Project ideas from Hacker News discussions.

We replaced RAG with a virtual filesystem for our AI documentation assistant

📝 Discussion Summary (Click to expand)

Threedominant themes from the discussion

  • Rediscovering non‑embedding, “library‑style” search
    Softwaredoug notes that people are returning to traditional, file‑system‑based semantic search that resembles how librarians organize shelves.

    "The real thing I think people are rediscovering with file system based search is that there’s a type of semantic search that’s not embedding based retrieval." – softwaredoug

  • Agents can drive any retrieval backend (Lucene, ontological NLP, etc.) Morkalork demonstrates that letting an LLM interact with a Lucene index yields strong results, showing retrieval is not limited to vector‑DB pipelines.

    "Doesn't have to be tho, I've had great success letting an agent loose on an Apache Lucene instance. Turns out LLMs are great at building queries." – morkalork

  • Practical and cost hurdles in real‑world deployments
    Mandeeepj highlights the steep cost of sandbox environments, questioning the viability of $70k‑plus annual expenses.
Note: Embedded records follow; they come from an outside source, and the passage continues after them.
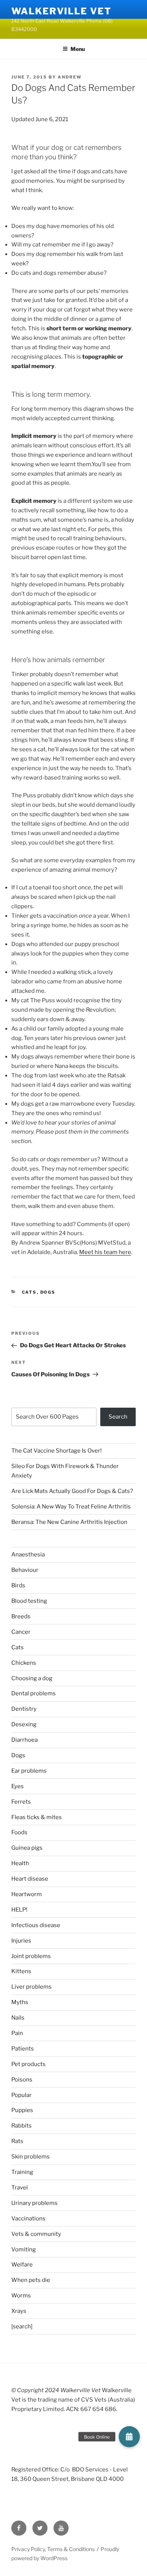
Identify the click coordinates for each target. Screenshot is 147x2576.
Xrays (18, 2311)
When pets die (30, 2280)
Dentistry (24, 1709)
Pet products (28, 2064)
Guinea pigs (27, 1847)
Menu (77, 49)
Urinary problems (34, 2203)
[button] (129, 2436)
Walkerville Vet (61, 11)
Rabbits (21, 2125)
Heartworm (26, 1894)
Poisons (21, 2079)
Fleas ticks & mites (36, 1817)
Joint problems (31, 1956)
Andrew (70, 77)
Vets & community (36, 2234)
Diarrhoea (24, 1739)
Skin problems (30, 2156)
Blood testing (29, 1601)
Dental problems (33, 1693)
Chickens (23, 1662)
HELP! (19, 1909)
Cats (29, 1292)
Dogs (48, 1292)
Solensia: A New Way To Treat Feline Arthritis (71, 1506)
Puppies (22, 2110)
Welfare (22, 2264)
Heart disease (29, 1878)
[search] (21, 2326)
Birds (18, 1585)
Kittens (21, 1971)
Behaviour (24, 1570)
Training (22, 2172)
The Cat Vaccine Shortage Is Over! (56, 1450)
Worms (21, 2295)
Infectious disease (35, 1925)
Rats (17, 2141)
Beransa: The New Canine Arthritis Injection (69, 1522)
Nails (17, 2017)
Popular (21, 2095)
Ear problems (29, 1770)
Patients (22, 2048)
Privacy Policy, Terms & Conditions (53, 2549)
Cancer (21, 1631)
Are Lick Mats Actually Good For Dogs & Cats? (72, 1491)
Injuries (21, 1940)
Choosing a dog (31, 1678)
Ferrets (21, 1801)
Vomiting (23, 2249)
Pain (17, 2033)
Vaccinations (28, 2218)
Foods (19, 1832)
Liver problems (31, 1986)
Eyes (17, 1786)
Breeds (21, 1616)
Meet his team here (105, 1252)
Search (118, 1416)
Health (20, 1863)
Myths (19, 2002)
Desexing (24, 1724)
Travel (19, 2187)
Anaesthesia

Meanwhile, pboulos points out that messy organizational structures make RAG adoption especially hard.

    "even a minimal setup ... would put us north of $70,000 a year..." – mandeeepj
    "From personal experience, getting RAG to work well in places where the structure of the organisation ... is far from hierarchical ... is a very hard task." – pboulos


🚀 Project Ideas

Generating project ideas…

Librarian‑StyleSemantic File Search

Summary

  • A desktop‑style search UI that organizes files into domain‑based “shelves” and lets users query them with natural‑language terms, mimicking librarian intuition.
  • Provides deterministic, reversible search results without relying on embeddings or opaque vector similarity.

Details

Key Value
Target Audience Knowledge workers, researchers, developers managing large local collections of notes, docs, and code.
Core Feature Hierarchical domain indexing with NL query parsing that maps to folder paths and optional Boolean filters.
Tech Stack Node.js/TypeScript front‑end, SQLite/TinyDB for storage, Rust fuzzy‑matcher, optional Electron wrapper.
Difficulty Medium
Monetization Hobby

Notes- HN commenters highlighted “rediscovering semantic search that works like a librarian” and “LLMs are great at building queries,” showing clear community enthusiasm.

  • Addresses a concrete pain point: users want interpretable, editable search results rather than black‑box embedding matches.

AgentQueryEngine

Summary

  • A lightweight tool that lets LLM agents issue natural‑language queries against a local Lucene (or similar inverted‑index) database, auto‑generating the appropriate indexing and retrieval calls.
  • Enables agents to treat file‑system primitives as first‑class tools, reducing reliance on heavyweight VM sandboxes.

Details

Key Value
Target Audience Developers building agentic RAG pipelines, hobbyists experimenting with local LLMs, and teams needing low‑overhead knowledge search.
Core Feature Natural‑language to index‑query translation that drives Lucene queries, with fallback to plain‑text file reads.
Tech Stack Python backend (Whoosh/Lucene‑U), FastAPI for API, Docker for optional sandbox, JavaScript front‑end for agent integration.
Difficulty Medium
Monetization Revenue-ready: subscription tier $9/mo for cloud‑hosted index service + usage‑based compute.

Notes- Community remarks such as “LLMs are great at building queries” and “agents can call any retrieval backend” confirm demand for this capability.

  • Offers immediate utility for anyone wanting fast, executable search without spinning up full VMs.

SandboxCostSaver

Summary- A managed platform that provides ultra‑low‑cost, short‑lived sandbox environments for LLM agents (e.g., 1 vCPU, 2 GiB RAM for $0.005/h).

  • Dynamically scales resources and bills per second, dramatically lowering the barrier for experimentation.

Details

Key Value
Target Audience Start‑ups, indie hackers, and hobbyists developing agent‑based workflows who are constrained by high sandbox pricing.
Core Feature Pay‑per‑second VM provisioning with pre‑configured LLM runtimes and isolated network storage.
Tech Stack K3s + Kube‑virt for lightweight VMs, Prometheus for usage metering, Stripe for billing.
Difficulty High
Monetization Revenue-ready: usage‑based pricing with a free tier up to 100 hrs/month; $0.005 per vCPU‑hour and $0.001 per GiB‑hour thereafter.

Notes- Direct response to HN concerns about $70k/year sandbox costs (“how about if we round off one zero?”), indicating a sizable market for affordable alternatives.

  • Could spark discussion on sustainable pricing models for developer sandboxes while providing immediate, practical utility.